* Exercise objective: Find how many lines below mention "will". Nothing but the number is needed.

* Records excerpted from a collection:
Start of Block

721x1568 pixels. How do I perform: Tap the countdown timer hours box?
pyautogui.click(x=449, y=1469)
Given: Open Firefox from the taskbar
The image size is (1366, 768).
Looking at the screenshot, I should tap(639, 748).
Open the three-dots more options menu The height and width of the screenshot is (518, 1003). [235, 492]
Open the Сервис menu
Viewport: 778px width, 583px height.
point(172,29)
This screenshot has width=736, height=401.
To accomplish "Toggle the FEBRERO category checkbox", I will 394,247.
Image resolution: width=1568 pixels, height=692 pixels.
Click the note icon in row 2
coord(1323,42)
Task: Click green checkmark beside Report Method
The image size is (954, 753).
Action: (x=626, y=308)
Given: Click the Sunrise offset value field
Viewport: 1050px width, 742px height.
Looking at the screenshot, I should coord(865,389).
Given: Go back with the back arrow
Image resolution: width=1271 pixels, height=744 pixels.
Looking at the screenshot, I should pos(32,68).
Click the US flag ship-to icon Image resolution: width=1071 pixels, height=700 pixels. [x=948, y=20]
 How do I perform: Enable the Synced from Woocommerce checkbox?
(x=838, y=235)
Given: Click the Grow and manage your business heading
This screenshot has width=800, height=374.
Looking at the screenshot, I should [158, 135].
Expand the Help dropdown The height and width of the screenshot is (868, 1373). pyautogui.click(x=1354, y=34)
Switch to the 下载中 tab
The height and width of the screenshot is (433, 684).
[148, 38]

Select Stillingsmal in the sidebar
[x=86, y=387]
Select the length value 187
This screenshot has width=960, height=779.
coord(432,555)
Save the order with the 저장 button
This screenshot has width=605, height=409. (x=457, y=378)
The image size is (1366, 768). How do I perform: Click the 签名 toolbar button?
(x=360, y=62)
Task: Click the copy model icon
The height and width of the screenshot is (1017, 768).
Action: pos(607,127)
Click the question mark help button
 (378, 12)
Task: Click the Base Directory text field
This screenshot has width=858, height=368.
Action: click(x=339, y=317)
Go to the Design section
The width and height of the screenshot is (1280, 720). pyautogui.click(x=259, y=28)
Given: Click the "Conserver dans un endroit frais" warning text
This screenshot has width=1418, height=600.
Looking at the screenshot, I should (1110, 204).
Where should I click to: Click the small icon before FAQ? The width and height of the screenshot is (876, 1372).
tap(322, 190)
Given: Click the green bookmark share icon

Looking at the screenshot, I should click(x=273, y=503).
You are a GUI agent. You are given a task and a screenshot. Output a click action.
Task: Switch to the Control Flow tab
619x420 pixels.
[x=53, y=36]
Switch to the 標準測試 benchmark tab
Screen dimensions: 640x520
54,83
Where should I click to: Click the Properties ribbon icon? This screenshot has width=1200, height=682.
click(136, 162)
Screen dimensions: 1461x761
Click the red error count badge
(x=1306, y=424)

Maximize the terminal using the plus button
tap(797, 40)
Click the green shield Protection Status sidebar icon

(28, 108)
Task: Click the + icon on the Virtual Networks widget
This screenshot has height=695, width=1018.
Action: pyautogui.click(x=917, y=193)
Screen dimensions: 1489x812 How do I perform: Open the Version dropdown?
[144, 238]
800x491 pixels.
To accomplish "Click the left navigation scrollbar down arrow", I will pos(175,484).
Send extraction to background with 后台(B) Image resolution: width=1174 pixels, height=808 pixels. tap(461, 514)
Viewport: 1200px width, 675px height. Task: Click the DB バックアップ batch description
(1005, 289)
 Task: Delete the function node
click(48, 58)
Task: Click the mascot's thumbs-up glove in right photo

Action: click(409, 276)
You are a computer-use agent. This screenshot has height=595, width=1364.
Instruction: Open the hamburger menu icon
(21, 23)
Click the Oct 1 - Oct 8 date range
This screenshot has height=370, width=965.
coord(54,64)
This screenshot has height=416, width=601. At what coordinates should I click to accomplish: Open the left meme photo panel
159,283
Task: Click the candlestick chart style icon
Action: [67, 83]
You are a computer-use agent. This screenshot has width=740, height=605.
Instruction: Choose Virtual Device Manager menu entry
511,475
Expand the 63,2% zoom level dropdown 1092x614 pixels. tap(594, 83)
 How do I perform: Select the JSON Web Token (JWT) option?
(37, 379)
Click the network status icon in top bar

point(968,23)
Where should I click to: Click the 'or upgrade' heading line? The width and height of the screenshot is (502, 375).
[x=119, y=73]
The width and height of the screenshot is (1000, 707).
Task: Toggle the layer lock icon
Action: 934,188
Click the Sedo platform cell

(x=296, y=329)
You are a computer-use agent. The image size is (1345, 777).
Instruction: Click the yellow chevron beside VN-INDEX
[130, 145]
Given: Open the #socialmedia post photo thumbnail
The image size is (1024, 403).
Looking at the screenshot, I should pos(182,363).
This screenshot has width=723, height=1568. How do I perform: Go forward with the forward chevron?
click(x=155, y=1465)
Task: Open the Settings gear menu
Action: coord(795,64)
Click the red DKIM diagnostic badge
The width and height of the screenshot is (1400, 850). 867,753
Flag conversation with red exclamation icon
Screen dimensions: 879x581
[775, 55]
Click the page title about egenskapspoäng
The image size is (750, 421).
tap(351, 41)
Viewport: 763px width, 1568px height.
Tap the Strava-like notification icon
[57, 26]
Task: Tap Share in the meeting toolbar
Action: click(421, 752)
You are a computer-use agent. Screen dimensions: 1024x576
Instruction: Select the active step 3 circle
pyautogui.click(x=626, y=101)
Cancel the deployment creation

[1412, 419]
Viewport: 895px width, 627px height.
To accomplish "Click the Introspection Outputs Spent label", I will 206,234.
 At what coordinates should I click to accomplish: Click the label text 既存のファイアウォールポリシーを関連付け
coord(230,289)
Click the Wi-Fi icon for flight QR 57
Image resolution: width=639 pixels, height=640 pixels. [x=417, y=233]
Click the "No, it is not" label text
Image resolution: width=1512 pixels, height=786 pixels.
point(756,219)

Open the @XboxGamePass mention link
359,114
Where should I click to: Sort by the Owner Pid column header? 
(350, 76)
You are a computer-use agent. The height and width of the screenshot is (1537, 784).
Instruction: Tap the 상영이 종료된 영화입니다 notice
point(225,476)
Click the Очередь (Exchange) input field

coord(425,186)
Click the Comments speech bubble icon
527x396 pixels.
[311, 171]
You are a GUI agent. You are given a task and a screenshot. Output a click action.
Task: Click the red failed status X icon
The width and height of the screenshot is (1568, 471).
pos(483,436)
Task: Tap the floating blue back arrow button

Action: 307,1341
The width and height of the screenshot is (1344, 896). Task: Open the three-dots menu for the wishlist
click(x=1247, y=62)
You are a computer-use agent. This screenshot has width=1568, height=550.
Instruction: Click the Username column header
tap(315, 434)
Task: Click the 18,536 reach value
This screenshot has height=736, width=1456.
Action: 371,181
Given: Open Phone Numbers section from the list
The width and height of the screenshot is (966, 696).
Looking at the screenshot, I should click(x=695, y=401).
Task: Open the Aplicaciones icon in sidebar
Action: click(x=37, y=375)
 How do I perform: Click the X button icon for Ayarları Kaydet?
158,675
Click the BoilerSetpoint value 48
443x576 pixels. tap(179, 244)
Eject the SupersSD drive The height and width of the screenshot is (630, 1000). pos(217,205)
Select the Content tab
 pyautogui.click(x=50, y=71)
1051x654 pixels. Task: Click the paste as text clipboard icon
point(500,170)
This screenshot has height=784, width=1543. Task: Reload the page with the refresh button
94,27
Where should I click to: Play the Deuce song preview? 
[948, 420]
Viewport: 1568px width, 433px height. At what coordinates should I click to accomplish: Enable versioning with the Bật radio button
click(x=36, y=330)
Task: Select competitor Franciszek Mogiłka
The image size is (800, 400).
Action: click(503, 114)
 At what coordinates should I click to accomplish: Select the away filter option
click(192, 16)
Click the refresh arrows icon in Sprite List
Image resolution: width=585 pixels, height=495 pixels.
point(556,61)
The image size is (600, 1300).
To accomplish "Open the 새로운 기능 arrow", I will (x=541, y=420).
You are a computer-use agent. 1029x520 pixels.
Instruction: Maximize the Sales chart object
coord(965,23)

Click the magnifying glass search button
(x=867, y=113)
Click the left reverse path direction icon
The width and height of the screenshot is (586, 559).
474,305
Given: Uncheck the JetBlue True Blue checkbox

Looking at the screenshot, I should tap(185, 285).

End of Block

* Completed task: 4